- SELECTED EXTRACT -
## START

Bread Baking Babes (BBB): Runzas/Bierocks

wild Runzas

Two nights ago, just before going into a Zoom meeting for work, I baked our wild not-quite Runzas that wildly deviating from the traditional filling. They looked good; they smelled good…. I set them aside until yesterday morning.

But first. Runzas? Bierocks?? What are those?

Most midwesterners never have heard of a runza, but those who have seem to be passionate about them. They’re a regional specialty, showing up in the Plains states, particularly Nebraska, Kansas, Colorado and Iowa. They’re German/Russian in origin, a point which becomes clear when you consider the simple ingredient list for the filling: beef, cabbage and onions. Settlers from the Volga River region brought this treasured recipe with them. According to Jane Palmer, food editor of the Omaha World-Herald, the word runza is a made-up name, coined by the restaurant chain, for what was originally known as a bierock. Recipes abound and they are quite simple to make at home […]
-Pat Dailey, Chicago Tribune | Here’s A Runza Recipe To Bring The Taste Of The Plains Back To, 28 June 1990
The beloved Nebraska meat pocket is a cult classic, yet the Runza sandwich wouldn’t be recognized by the residents of 49 other states. The Runza is a treasure that’s been hundreds of years in the making, with recipes carried to Nebraska by immigrants from Europe. […] The tale of that beloved Nebraska meat pocket — sometimes called a bierock — is […] a treasure hundreds of years in the making, involving broken promises, German immigrants, family recipes and eventually a woman named Sarah “Sally” Everett from Sutton, Nebraska. […] [O]nce a Nebraskan sinks her teeth into one, the recognition is instant: This is a Runza.

## END

- THE TASKS -
a: In the runza piece, what three ingredients make up the traditional filling?
b: Please explain why, according to the runza piece, the German/Russian origin of runzas becomes clear.

- INFORMATION GIVEN -
## START

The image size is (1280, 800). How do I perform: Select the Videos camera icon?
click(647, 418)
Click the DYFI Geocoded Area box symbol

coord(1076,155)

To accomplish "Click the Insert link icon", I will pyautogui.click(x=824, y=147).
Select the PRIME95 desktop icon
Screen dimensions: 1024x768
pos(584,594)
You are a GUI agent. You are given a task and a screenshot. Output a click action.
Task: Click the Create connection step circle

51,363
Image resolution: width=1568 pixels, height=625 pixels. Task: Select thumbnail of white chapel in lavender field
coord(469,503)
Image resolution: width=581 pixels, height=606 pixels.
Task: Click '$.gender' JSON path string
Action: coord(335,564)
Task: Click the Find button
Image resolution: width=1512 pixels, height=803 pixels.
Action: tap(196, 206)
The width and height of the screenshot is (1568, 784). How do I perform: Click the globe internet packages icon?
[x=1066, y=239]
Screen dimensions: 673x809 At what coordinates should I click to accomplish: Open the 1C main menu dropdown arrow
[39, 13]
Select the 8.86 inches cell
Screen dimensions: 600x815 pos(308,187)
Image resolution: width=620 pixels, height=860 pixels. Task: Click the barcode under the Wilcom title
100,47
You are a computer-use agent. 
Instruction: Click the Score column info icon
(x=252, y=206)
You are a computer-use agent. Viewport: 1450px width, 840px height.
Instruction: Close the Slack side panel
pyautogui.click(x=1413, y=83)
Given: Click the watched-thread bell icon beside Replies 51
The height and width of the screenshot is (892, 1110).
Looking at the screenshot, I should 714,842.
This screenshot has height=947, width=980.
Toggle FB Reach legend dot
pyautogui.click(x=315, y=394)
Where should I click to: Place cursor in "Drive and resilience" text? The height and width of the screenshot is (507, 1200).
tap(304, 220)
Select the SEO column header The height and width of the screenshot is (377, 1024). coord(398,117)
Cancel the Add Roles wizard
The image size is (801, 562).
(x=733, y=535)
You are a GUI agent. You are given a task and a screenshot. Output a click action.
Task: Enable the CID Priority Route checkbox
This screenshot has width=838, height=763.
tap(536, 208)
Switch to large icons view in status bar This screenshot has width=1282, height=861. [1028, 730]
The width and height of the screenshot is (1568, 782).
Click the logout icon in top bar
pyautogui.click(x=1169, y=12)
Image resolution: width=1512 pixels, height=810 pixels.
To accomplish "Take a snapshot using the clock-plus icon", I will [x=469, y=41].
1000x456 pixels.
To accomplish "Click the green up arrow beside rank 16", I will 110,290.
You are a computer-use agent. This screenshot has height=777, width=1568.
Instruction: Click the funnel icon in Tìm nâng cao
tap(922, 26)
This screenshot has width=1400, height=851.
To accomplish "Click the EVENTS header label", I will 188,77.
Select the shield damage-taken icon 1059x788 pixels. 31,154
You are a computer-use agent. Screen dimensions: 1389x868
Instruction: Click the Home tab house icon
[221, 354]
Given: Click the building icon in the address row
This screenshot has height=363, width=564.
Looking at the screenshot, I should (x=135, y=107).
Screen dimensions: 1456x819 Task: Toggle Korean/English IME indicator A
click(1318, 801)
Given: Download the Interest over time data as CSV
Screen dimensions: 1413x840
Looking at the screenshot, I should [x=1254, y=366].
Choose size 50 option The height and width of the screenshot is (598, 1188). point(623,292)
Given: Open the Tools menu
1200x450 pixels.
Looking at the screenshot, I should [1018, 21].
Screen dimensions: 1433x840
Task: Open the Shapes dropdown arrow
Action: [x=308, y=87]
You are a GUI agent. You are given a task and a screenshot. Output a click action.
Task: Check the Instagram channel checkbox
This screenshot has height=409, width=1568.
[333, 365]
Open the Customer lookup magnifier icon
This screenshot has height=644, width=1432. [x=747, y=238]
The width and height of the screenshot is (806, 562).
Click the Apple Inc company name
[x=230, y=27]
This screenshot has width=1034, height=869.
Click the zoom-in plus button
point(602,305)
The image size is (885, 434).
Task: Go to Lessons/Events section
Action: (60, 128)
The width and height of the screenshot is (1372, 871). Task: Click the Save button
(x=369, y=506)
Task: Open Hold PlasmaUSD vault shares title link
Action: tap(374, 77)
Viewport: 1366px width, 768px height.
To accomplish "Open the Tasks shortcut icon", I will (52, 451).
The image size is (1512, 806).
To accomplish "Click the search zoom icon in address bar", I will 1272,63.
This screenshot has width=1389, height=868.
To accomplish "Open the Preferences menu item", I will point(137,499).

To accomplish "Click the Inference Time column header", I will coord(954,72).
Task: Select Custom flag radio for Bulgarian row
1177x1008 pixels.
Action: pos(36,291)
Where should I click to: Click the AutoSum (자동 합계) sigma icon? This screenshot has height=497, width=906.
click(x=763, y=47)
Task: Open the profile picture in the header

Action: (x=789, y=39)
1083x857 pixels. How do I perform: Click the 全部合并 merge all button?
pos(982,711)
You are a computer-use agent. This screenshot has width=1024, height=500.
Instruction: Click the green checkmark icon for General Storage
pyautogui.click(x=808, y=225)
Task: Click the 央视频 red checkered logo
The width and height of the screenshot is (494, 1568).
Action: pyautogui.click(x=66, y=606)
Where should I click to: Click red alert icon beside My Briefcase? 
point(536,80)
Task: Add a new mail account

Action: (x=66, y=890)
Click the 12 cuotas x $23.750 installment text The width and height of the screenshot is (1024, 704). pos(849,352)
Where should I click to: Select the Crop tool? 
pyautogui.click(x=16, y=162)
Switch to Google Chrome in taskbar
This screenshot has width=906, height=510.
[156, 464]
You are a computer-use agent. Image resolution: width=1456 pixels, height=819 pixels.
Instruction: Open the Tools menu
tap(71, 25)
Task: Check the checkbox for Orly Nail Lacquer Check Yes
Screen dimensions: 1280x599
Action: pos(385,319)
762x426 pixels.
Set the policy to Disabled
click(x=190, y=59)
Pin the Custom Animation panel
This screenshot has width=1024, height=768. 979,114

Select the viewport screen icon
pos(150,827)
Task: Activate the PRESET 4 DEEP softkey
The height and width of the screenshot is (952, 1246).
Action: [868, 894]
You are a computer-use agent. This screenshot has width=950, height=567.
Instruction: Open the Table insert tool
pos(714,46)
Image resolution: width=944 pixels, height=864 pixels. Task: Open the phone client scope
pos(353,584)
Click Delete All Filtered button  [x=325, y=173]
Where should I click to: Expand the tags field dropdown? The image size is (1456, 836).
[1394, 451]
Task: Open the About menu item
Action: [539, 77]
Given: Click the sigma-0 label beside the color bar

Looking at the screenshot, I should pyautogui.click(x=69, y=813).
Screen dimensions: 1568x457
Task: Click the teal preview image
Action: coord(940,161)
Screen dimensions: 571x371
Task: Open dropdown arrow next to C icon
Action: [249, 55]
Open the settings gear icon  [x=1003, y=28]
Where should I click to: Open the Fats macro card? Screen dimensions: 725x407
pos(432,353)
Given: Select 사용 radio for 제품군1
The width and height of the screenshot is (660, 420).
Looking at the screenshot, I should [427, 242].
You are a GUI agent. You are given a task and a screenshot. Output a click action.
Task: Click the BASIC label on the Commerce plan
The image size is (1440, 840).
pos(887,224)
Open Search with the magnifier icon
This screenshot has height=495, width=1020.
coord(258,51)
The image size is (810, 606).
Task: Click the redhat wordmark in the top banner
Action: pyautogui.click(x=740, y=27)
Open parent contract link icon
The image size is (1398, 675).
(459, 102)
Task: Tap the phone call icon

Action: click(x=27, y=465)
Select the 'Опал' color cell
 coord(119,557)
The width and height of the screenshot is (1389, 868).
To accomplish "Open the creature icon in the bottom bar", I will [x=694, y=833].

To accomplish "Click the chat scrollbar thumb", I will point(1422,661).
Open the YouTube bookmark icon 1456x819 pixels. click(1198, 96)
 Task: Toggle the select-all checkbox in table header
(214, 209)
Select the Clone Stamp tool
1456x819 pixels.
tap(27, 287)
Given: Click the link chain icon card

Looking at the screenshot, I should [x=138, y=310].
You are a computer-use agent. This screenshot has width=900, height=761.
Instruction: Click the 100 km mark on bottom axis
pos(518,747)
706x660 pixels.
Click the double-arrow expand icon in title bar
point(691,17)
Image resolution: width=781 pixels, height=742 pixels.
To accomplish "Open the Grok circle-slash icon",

## END

- RESULTS OF THE TASKS -
a: Beef, cabbage and onions.

b: The origin becomes clear from the simple ingredient list for the filling: beef, cabbage and onions. Settlers from the Volga River region brought the recipe with them.